The street parade and processions are also highlights of the Bulgarian Rose Festival. The final parade is over an hour long and takes place on Sunday to end the festivities. The participants include members of clubs, students, and even children dressed in colourful costumes. The newly crowned queen and the runners-up also march in the parade.

==Rose Festival in Kazanlak==

The Rose Festival in Kazanlak is usually held in the first week of June. Thousands of locals and visitors from other villages from Bulgaria and foreign countries attend the festivities. The programme includes the selection of the Rose Queen, the harvest ritual, and a parade in the streets.

The festival in Kazanlak is the most visited in Bulgaria, but similar rituals and celebrations are also held in other cities.

===Rose Queen Competition in Kazanlak===

Traditionally, the Rose Festival in Kazanlak begins with the Rose Queen competition. The crowning of the Rose Queen has been a highly-anticipated event for over 50 years in Kazanlak.

High school graduates from the town compete for the crown, and the chosen girl becomes the town's emblem. The contestants are typically beautiful women selected based on their beauty, charm, and knowledge of local tradition.

==Rose Festival in Karlovo==

Karlovo organises a Rose Festival on the last Saturday in May. The Rose Valley in Karlovo is the centre for the cultivation and production of rose oil and rose water. The oil-bearing rose is also a means of livelihood for many of the residents of the Rose Valley.

The tradition of rose picking is accompanied by various events, including traditional rituals, folklore concerts, performances, and the procession of the Rose Queen.

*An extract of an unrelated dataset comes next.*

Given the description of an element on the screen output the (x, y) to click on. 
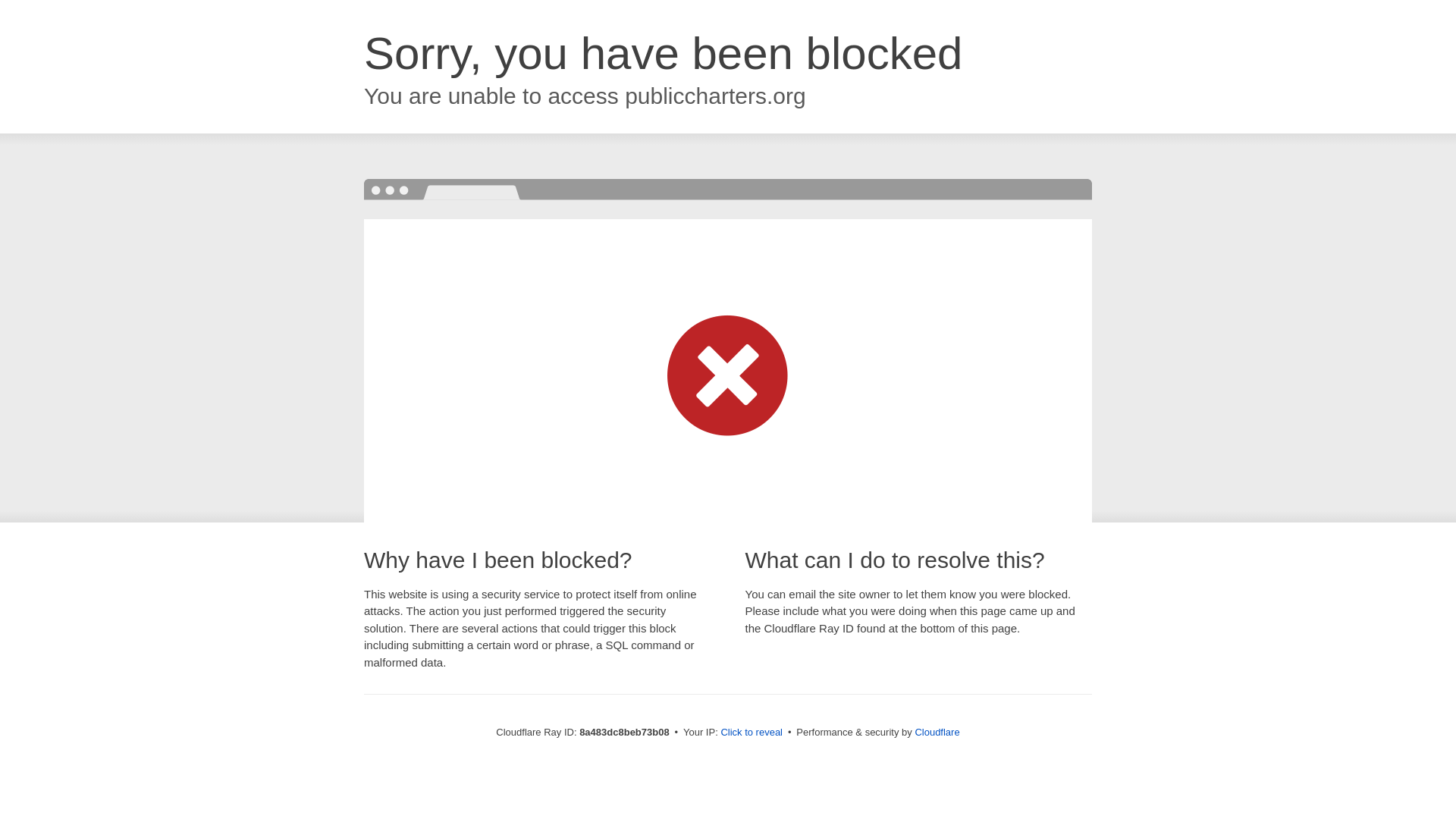
Cloudflare (936, 731)
Click to reveal (751, 732)
Given the description of an element on the screen output the (x, y) to click on. 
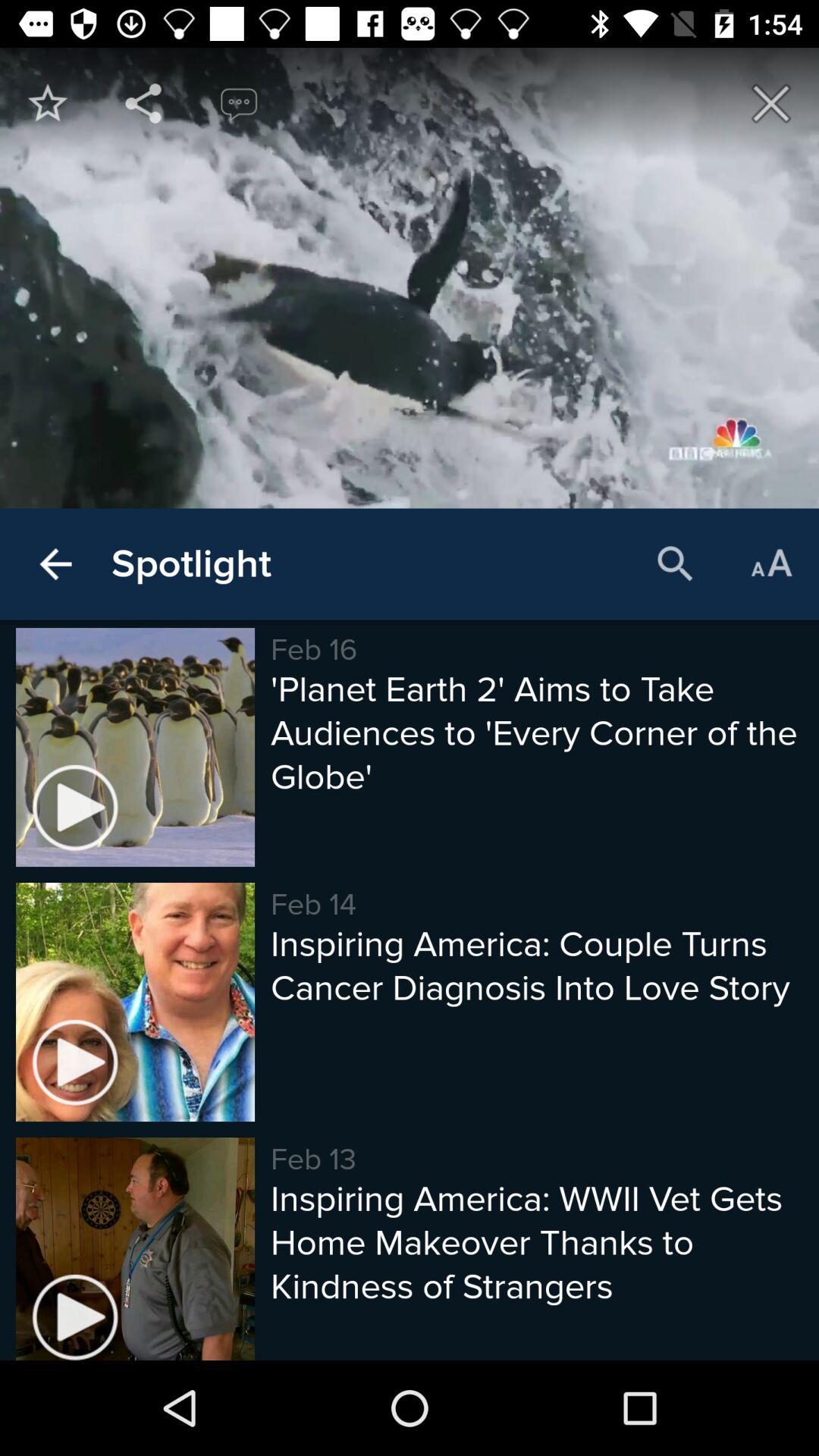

===Queen of the Rose in Karlovo===

The first Rose Queen in Karlovo was Elena Pulieva, a local girl from the town who was crowned ‘Queen of the Roses’ in 1930. The Rose Queen is still a pivotal part of the celebrations in Karlovo. After the ritualistic rose picking, dancing, and kukeri performances, the queen enters in a colourful procession.

==Rose Festival in Gurkovo==

Another Rose Festival is held in Gurkovo, celebrating the hard work of rose growers and harvesters. The event starts with rose picking in rose fields around the Koriyata area, followed by various rituals. This includes brewing rose brandy in the town's square and tasting rose jam.

==Production of Rose Oil in Bulgaria==

Bulgaria is one of the biggest producers of rose oil, followed by Turkey and Morocco. Bulgaria's rose production history can be traced back to the 16th century when the first rose plantations appeared in Kazanlak. The climate and soil conditions in the area are ideal for growing the damascene rose, also known as the Bulgarian rose.

The Bulgarian rose is known for its strong, fragrant qualities and has multiple uses in perfumery, food, medicine, and skincare.

It takes around 3,500 kilograms to produce just one kilogram of rose oil, and the roses bloom just once a year. Petals can only be collected during specific hours of the day, and the process requires a lot of patience and skill. This is why the price of high-quality rose oil is very expensive.